Wieso nimmt man das Produkt dann nicht ganz aus den Regalen, fragt sich der Lamm­kopf. Weil man nicht muss. Die Medi­en­ab­tei­lung der Landi hat nämlich recht: Weder der Import noch der Verkauf von Torf sind in der Schweiz verboten. Ledig­lich der Abbau. Deshalb werden jähr­lich 524‘000 m³ Torf (Schät­zung BAFU, 2014) in die Schweiz impor­tiert. Das hinter­lässt 524’000 meter­tiefe Löcher in den balti­schen Hoch­mooren. Jedes dieser Löcher wird 1000 Jahre brau­chen, um wieder zuzu­wachsen. Während also die Schweizer Hoch­moore per Volks­ent­scheid durch die Verfas­sung voll­um­fäng­lich geschützt sind, landen die estni­schen Hoch­moore für 7.50 Franken pro Sack in der Landi. Die Schweizer Biodi­ver­sität wird auf Kosten der estni­schen geschont.

Dieses Expor­tieren von Umwelt­schäden ist keine Ausnah­me­erschei­nung, wie der neuste Bericht des BAFU zeigt. Weil in der Schweiz viele Import­pro­dukte konsu­miert werden, verur­sachte der Konsum der Schweizer Bevöl­ke­rung 2015 rund drei Viertel seiner Umwelt­be­la­stung im Ausland. Das BAFU kommt zum Schluss, dass „die resul­tie­renden Fuss­ab­drücke der Schweiz mit den Belast­bar­keits­grenzen des Planeten nicht vereinbar sind, und einer Abnahme der Umwelt­be­la­stung im Inland ein stark anstei­gender Ausland­an­teil gegenübersteht.“

Wer ist für diese Umwelt­schäden verantwortlich?

Doch wer ist für die Umwelt­schäden verant­wort­lich, die zwar im Ausland anfallen, aber durch den Konsum von Herrn und Frau Schweizer erzeugt werden? Die estni­sche Regie­rung, die den Abbau von Torf unter­binden sollte? Der Hobby­gärtner, der für seine Gemü­se­beete am Stadt­rand von Rapperswil-Jona ein biss­chen Torf kaufen geht in der Landi? Die Schweizer Regie­rung, die trotz strengem Schutz der inlän­di­schen Hoch­moore Torf­im­porte zulässt? Auch das Lamm mag es nicht mit Sicher­heit sagen. Sicher ist aber, dass es auf längere Sicht auch aus rein egoisti­schen Motiven sinn­voll wäre, dem Schutz der auslän­di­schen Moore die gleiche Ernst­haf­tig­keit entge­gen­zu­bringen wie dem Schutz der inländischen.

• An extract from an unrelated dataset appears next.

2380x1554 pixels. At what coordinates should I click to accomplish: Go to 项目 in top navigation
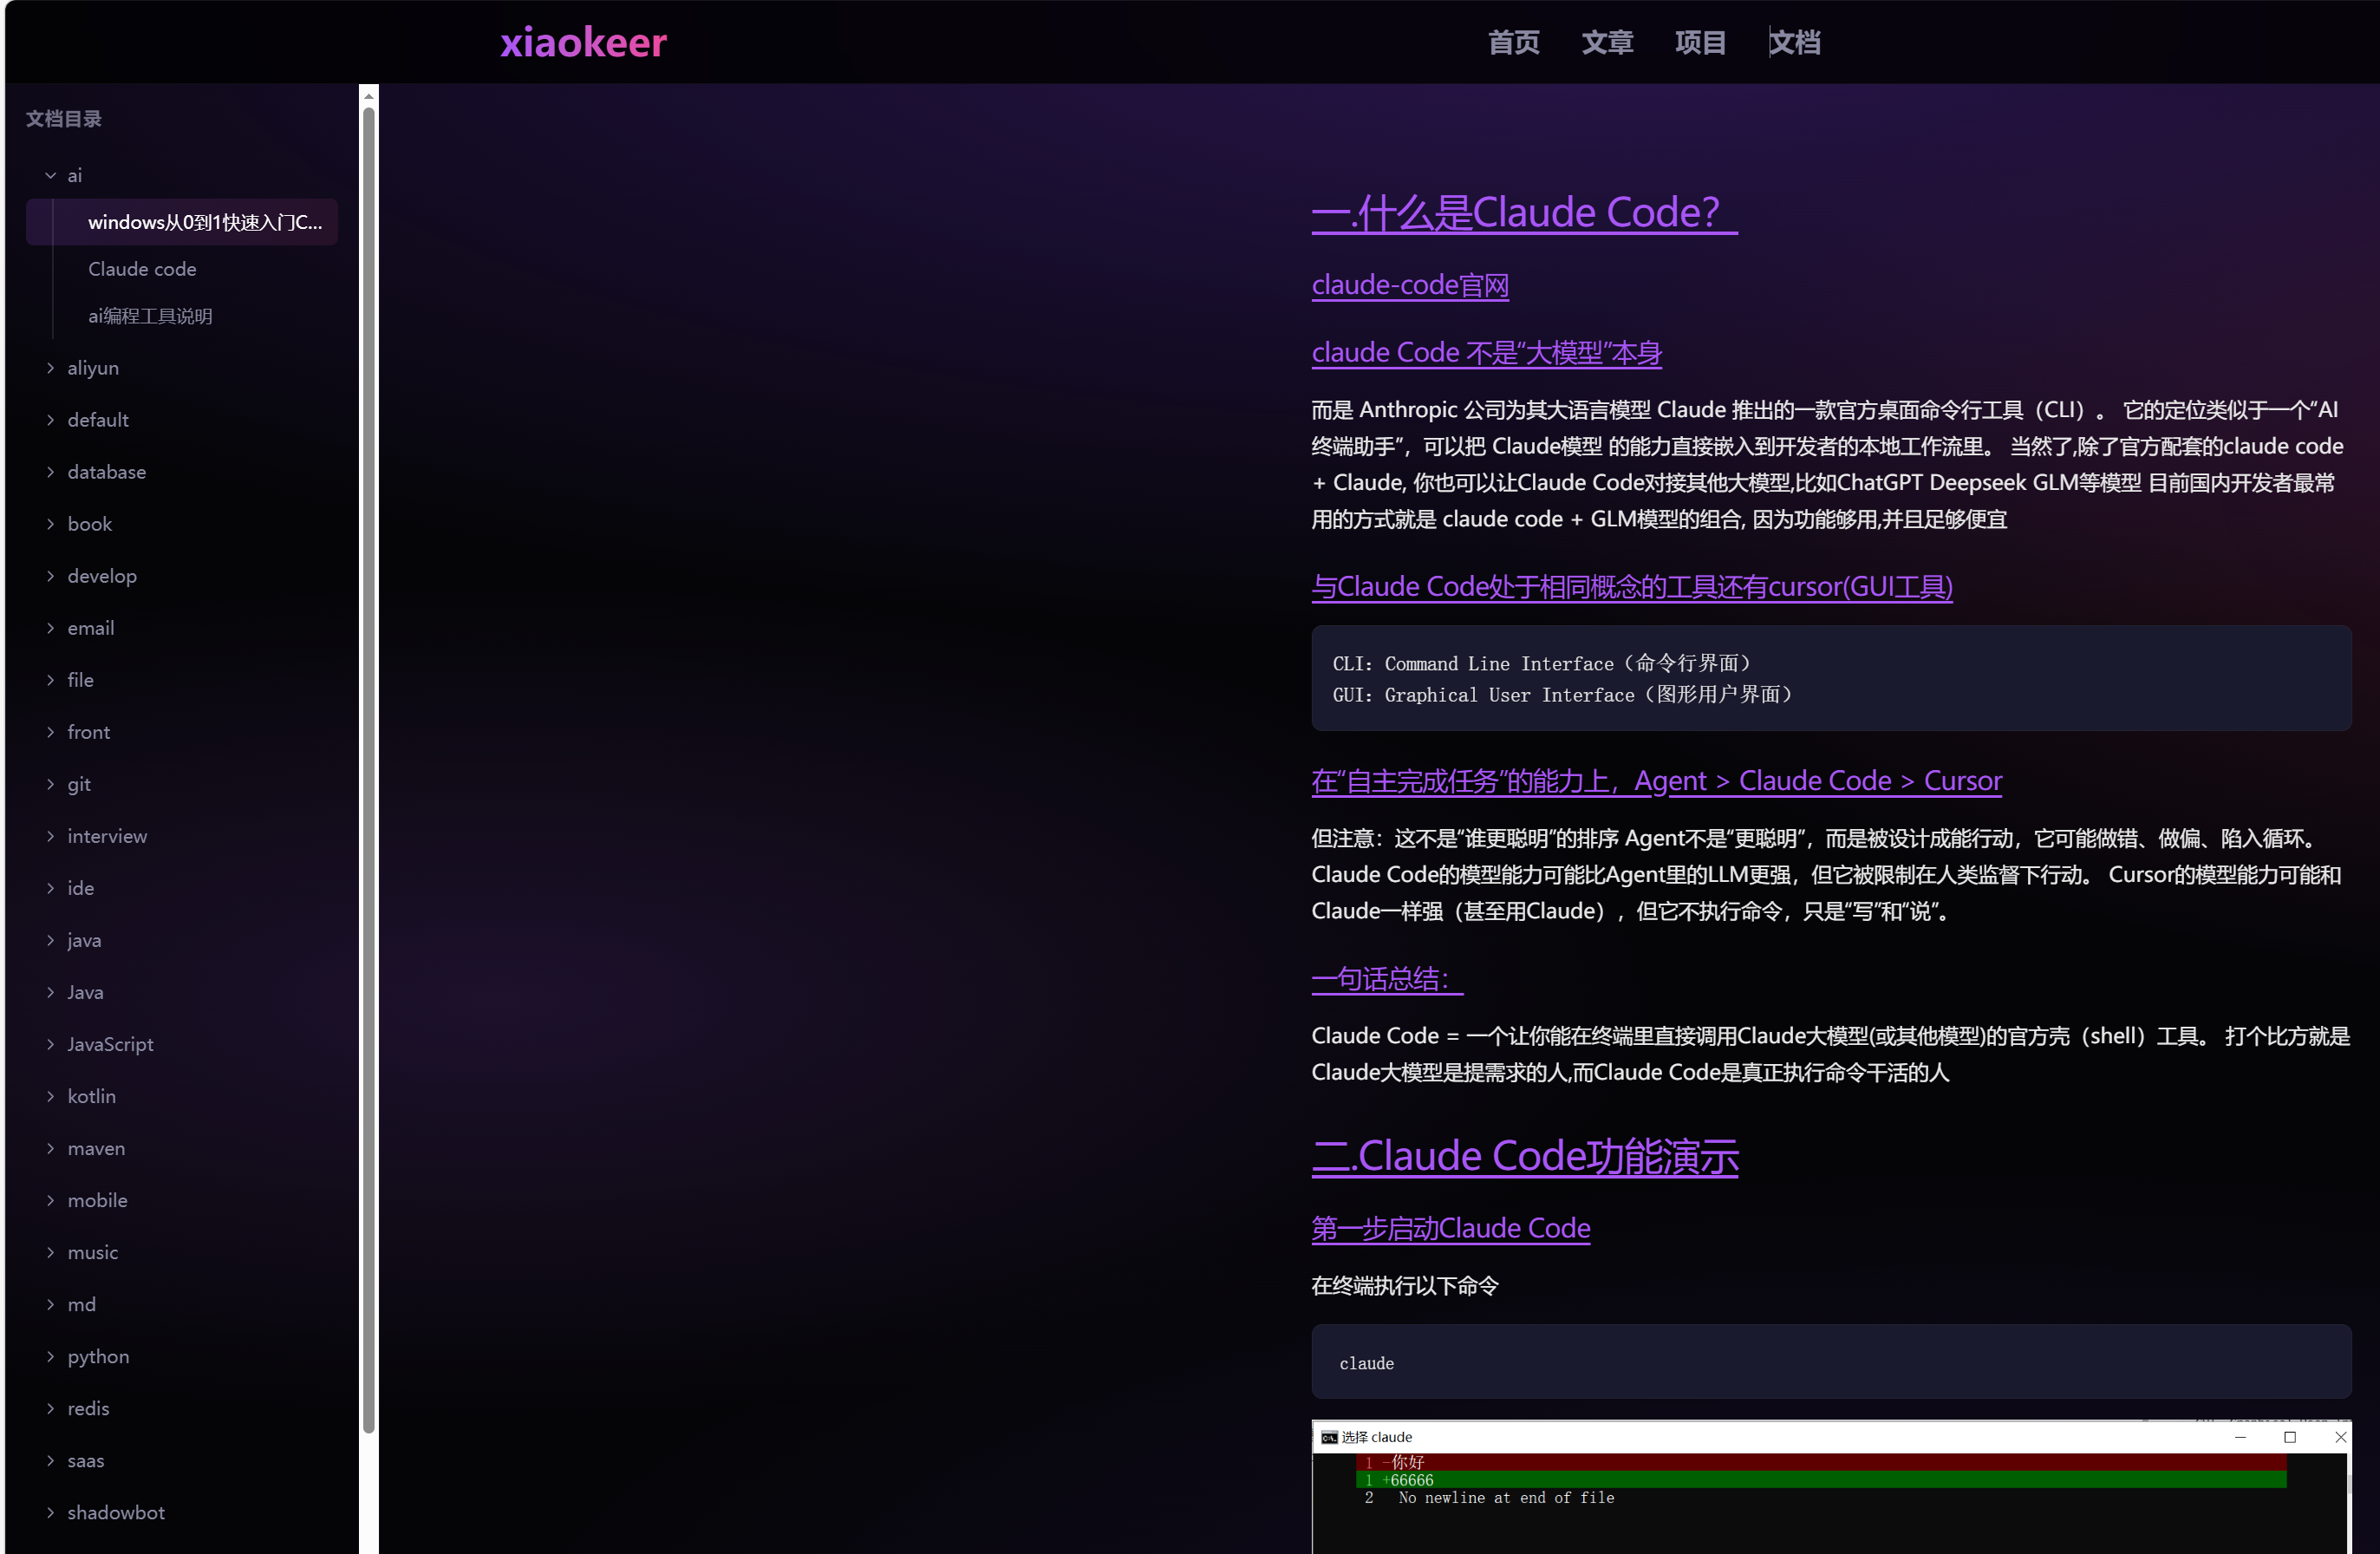click(1700, 42)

Denn nicht nur die Beschaf­fungs­ketten sind global, sondern auch die Auswir­kungen unseres Konsums. Auch wenn das Verschwinden der estni­schen Moore die Schweizer Bevöl­ke­rung auf den ersten Blick nicht gross zu kümmern hat, wirkt sich deren Verlust indi­rekt auch auf uns aus. Denn Moore spei­chern gigan­ti­sche Massen an Kohlen­stoff. Wenn die Moore abge­baut werden und als Torf in unseren Gemü­se­gärten landen, gelangt dieser Kohlen­stoff in Form von CO2 in die Atmo­sphäre, wo er den Klima­wandel beschleu­nigt. Damit lässt der Torf aus Estland nicht nur die Schweizer Glet­scher verschwinden, er wird sich auch auf die Anzahl Menschen auswirken, die dereinst als Klima­flücht­linge Zuflucht suchen werden in der Schweiz – dem Land mit den seit 1987 geschützten Hochmooren.